Can I hear you now? 

Strengthen your listening skills to improve your effectiveness as a healthcare compliance officer  

Sharon Parsley, JD, MBA, CHC, CHRC’s writes a monthly series on compliance officer effectiveness for the YouCompli blog. This post covers different listening styles – a critical consideration for the various situations compliance officers work through.  

Wikipedia describes listening as “giving attention to sound or action.” This overly simplistic definition fails to address the inherent challenges that keep many people from being a good listener in life and, more particularly, in the workplace. The obstacles to good listening skills are many. Those include interruptions, inattention, biased or selective hearing, and focusing on your response rather than the speaker.

Most of us have had the experience of preparing for an important conversation or interaction, only to leave it feeling defeated, misunderstood and not even really heard. Can you think of a person in your life who, regardless of the topic, always manages to steer the dialogue so that it is all about him or her? Now think about the detrimental effect that feeling can have on the trust you need to build in your healthcare relationships.  

Fortunately, being a better listener is possible. In this article, we will examine a few of the main types of listening discussed in detail here 7 Types of Listening That Can Change Your Life and Work (betterup.com)

1. Discriminative Listening:  

Pay attention then adapt to your audience when speaking to healthcare leaders 

According to betterup.com, discriminative listening is a skill all humans are born with. This type of listening relies more on tone, changes in sound and other non-verbal cues. Since we all know that a substantial portion of our communication is non-verbal, successful use of discriminative listening is vital.  
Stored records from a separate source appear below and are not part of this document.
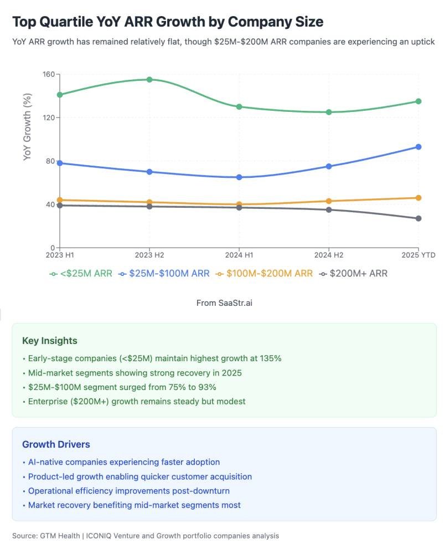Select the green data point at 2023 H1
Image resolution: width=445 pixels, height=554 pixels.
tap(60, 95)
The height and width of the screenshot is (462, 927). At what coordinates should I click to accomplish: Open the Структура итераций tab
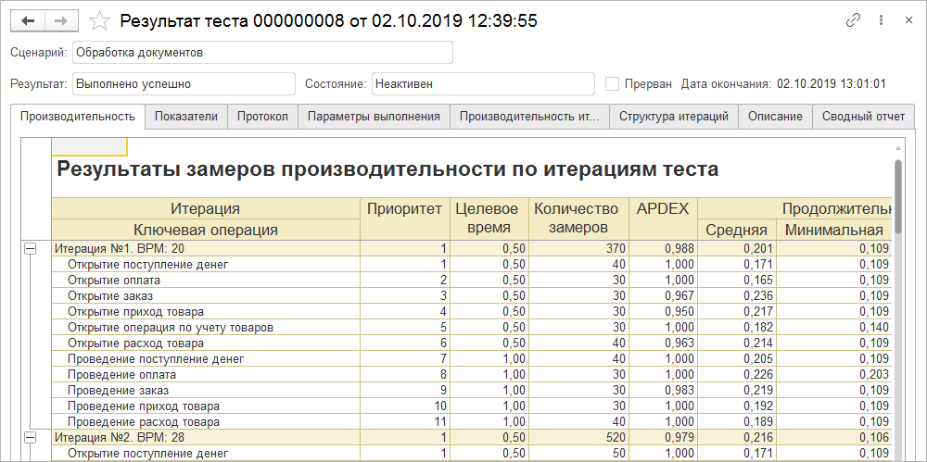tap(674, 117)
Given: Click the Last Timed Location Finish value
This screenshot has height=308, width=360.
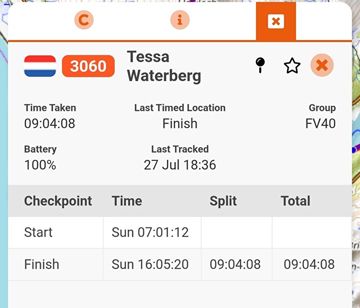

Say you are conducting a one-hour live training for a large group of physicians. Ten minutes into the hour you see that most of them are glued to their cell phones or whispering to each other, and only a few appear to be giving you their full attention. This is a tough situation to find yourself in, but what would you do? Soldier on with your scripted remarks? Embarrass a member of the audience by calling him or her out?  

Or can you find a way to adapt the presentation in real-time to make it more interactive? Can you possibly take a pause or a short break and then redirect the discussion to why the topic is important to the audience and go straight to the key takeaways? There may not be a best answer here, but through discriminative listening we should at least be able to ascertain that the presentation is not hitting the mark for this audience.  

2. Sympathetic Listening 

Connect with colleagues to deepen relationships 

Betterup.com describes sympathetic listening as hearing behind the spoken words to understand the emotions of the speaker. This listening style can deepen your human connection with the speaker as she or he is more likely to feel heard, valued, and validated.  
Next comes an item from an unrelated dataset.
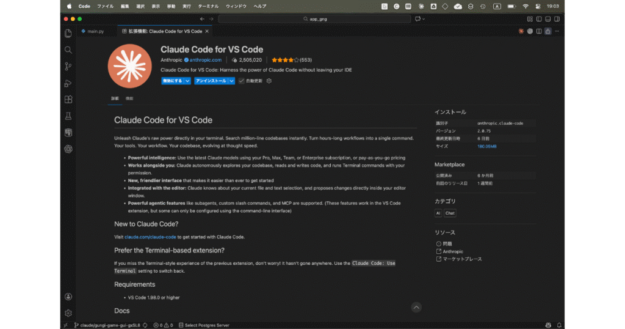This screenshot has width=625, height=329.
Task: Switch to the main.py editor tab
Action: (x=94, y=31)
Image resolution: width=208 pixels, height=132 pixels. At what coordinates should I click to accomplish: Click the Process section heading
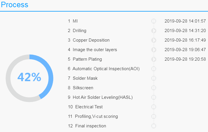15,5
During the early days of the pandemic, I had numerous interactions with patients and their family members. Some of those conversations were initiated due to patient safety or quality of care concerns. Others were about privacy or another compliance matter. What was universally true in every one of those conversations is that the person I was speaking with was scared. Scared that we were fighting an unseen, unknown virus with rapidly changing public health and agency guidance. Scared that they might not be able to say goodbye to their spouse of 50 years because their spouse was in the Covid ICU and had been intubated during the night. Or maybe they were scared because the discharge instructions that an exhausted ER nurse handed to the wrong patient contained sensitive information about their terminally ill child.  

Yes, I spent a lot of time listening. In many of those conversations, I was not in a position to “fix” the root issue or concern. I would like to believe, however, that in most of those cases the speaker left our interactions at least feeling heard and that their fears and concerns were also valid emotions.  

3. Empathetic Listening 

Connecting with compassion for your colleagues  

While it sounds similar to sympathetic listening, empathetic listening requires us as a listener to understand what it feels like to be in the position of the speaker. Imagine that you have a downline report who has missed an important deadline. The missed deadline reflects poorly on your entire team and your CEO has called you into a meeting to discuss the issue. Obviously, you need to have a crucial conversation with that team member.  

During the course of the conversation with your team member, you learn that her spouse lost his job a few weeks ago, and that they are caring for a parent who has Alzheimer’s disease in their home.  

Should she have alerted you to the possibility of missing a key deadline? Of course. However, you can also tell that she is frightened about now being a single income household and exhausted as she is a full-time mom, now part-time caregiver, as well as one of your trusted team members. It is possible to turn that conversation into a more open dialogue and put yourself in her shoes. Missing the deadline still needs to be addressed, but it can be done in an empathetic and compassionate way.  

4. Critical Listening  

Understand root issues during initial compliance or hotline reports 

Finally, betterup.com talks about critical listening skills. This listening skill is imperative to help us analyze complex information. Here, we apply critical thinking skills to aid us in evaluating what is being said. Critical listening is key to problem-solving and handling complex projects.  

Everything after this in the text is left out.